Ten things you need to know about 2021 postage increases

September 28, 2020

Ten things you need to know about 2021 postage increases

 

Next year will be a tale of two rate increases.  One will happen as expected on schedule.  The other is very likely to happen, but its amount and timing are very uncertain.  The potential range for rate increases on Market Dominant Mail in 2021 is approximately 1.458 percent to 8 percent.

 

  • The regularly scheduled USPS Market Dominant Mail 2021 rate increases likely will go into effect on January 31, 2021, which is the last Sunday in January.  There is a chance they would move it up to January 24, because there are five Sundays in January 2021.

 

  • The U.S Postal Service should file at the Postal Regulatory Commission before October 13, which is the CPI release date for the September data.  They want the cap to be based on 12 months’ CPI increases, which happens with the August data.  The filing by USPS is when we will find out the specific rate increases by class and rate cell.

 

  • The current 12-month CPI cap is 1.458 percent.  The 2020 cap was 1.900 percent.  Keep in mind that the cap applies to each class of mail, and increases in individual rate cells that apply to your type of mail we be higher or lower.

 

  • USPS has unused price cap capacity they could add to the 1.458 percent in certain classes:  First-Class Mail: 0.385 percent; USPS Marketing Mail: 0.049 percent; Periodicals: 0.000 percent; Package Services: 0.008 percent; Special Services: 0.007 percent.

 

  • There is a better than 50 percent probability that the PRC will order new surcharges for USPS to impose sometime in 2021, pursuant to the ten-year rate review we have been involved in for a few years now.  The amount and timing of surcharges are very uncertain, both what the PRC will order and what the USPS will chose to implement.

 

  • Mailers budgeting for 2021 postage costs should consider a contingency of 3 percent to 5 percent above the regular CPI increase.  This is based on the latest set of surcharges proposed by the PRC.

 

  • Our filing in February included calculations of the potential impact of the PRC surcharges: for “compensatory products” such as First-Class Mail and Marketing Mail letters, an average increase over inflation of 3.2 percent and a maximum of 4.8 percent.  For “noncompensatory products” like Marketing Mail flats and Periodicals an average increase over inflation of 5.2 percent and a maximum of 6.8 percent.  In July, we filed supplemental comments showing that based on May 2020 data, the density surcharge alone would allow a 6.68 percent rate increase.  That’s up from the 1.2 percent average and 2.7 percent maximum calculated in February.  The density surcharge is driven by declines in mail volume as delivery points increase, and takes no account of the massive increase in package volume, revenue, and contribution.

PROBLEM STATEMENT >> Can you write out the part of the postage increase article that begins at the words "Next year will" and stops after "in January 2021."? The records after this point are separate material, unrelated to the postage increase article.

DATA EXTRACT >>

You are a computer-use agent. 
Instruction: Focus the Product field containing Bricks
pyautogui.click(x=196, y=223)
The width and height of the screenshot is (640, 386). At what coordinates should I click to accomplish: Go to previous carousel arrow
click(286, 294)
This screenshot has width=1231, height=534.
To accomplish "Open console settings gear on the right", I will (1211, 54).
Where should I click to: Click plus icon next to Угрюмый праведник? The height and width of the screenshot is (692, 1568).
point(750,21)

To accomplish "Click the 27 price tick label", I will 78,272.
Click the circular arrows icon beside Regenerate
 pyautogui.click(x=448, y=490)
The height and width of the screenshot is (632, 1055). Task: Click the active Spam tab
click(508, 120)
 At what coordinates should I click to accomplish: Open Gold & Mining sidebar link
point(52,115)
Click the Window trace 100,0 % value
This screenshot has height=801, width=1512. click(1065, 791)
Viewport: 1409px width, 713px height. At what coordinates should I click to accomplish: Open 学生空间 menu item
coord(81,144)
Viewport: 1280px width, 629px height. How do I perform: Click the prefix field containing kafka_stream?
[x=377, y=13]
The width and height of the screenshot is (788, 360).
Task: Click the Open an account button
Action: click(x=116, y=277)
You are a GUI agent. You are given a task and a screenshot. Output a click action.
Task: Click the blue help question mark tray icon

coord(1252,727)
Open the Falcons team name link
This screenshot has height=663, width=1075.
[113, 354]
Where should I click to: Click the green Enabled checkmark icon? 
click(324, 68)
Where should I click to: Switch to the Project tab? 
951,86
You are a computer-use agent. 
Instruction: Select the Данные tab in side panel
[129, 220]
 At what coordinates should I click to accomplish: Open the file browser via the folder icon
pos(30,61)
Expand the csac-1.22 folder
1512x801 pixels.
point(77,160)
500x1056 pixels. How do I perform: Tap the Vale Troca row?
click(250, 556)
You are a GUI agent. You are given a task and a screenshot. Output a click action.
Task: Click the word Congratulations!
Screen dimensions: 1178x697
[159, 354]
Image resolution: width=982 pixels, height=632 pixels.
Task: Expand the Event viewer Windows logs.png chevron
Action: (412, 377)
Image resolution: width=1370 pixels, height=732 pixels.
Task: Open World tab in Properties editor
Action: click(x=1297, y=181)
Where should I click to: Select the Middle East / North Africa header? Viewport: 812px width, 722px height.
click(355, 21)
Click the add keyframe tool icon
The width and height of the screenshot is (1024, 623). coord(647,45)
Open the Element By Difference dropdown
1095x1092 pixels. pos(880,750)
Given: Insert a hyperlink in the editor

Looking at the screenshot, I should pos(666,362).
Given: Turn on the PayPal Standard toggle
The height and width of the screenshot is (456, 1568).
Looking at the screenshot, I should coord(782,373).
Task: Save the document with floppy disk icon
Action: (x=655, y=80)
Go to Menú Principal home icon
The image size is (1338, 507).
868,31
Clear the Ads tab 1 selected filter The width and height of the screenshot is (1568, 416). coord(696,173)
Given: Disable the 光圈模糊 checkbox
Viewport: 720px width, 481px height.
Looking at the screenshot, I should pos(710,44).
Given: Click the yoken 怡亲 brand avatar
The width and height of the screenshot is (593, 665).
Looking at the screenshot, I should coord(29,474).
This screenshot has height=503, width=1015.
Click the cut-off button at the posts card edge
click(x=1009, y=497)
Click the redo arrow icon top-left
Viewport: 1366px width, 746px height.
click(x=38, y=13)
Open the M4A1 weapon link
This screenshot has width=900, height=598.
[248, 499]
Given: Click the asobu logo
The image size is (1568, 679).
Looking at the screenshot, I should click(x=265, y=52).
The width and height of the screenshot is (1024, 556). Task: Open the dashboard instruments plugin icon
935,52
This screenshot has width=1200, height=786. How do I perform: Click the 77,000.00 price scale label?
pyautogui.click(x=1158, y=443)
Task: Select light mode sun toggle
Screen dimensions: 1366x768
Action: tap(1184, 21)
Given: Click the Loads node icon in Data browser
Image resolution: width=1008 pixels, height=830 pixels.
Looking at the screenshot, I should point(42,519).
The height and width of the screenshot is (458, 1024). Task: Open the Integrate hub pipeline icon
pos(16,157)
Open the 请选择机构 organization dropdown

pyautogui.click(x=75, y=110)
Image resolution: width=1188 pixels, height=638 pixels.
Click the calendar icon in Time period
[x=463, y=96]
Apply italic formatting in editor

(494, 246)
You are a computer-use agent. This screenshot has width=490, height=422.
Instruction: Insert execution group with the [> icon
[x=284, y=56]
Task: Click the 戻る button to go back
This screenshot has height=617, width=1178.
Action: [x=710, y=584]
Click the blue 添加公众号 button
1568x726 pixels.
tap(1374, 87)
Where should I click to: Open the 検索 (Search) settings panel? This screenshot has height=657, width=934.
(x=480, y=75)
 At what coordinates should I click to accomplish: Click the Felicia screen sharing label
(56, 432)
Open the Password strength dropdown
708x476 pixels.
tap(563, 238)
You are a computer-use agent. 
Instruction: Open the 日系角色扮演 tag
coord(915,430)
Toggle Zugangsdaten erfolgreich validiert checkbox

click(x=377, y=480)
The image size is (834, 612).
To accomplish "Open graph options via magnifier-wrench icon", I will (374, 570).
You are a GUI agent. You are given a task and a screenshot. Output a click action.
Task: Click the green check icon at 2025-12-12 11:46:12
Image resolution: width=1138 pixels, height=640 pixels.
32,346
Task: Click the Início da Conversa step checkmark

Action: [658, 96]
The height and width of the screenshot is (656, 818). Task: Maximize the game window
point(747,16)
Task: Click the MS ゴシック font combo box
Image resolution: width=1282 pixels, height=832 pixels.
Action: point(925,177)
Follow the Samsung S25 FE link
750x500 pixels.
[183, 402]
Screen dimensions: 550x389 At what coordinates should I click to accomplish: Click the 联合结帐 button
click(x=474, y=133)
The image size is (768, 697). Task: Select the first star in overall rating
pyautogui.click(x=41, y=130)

ANSWER BOX >>
Next year will be a tale of two rate increases.  One will happen as expected on schedule.  The other is very likely to happen, but its amount and timing are very uncertain.  The potential range for rate increases on Market Dominant Mail in 2021 is approximately 1.458 percent to 8 percent.

 

  • The regularly scheduled USPS Market Dominant Mail 2021 rate increases likely will go into effect on January 31, 2021, which is the last Sunday in January.  There is a chance they would move it up to January 24, because there are five Sundays in January 2021.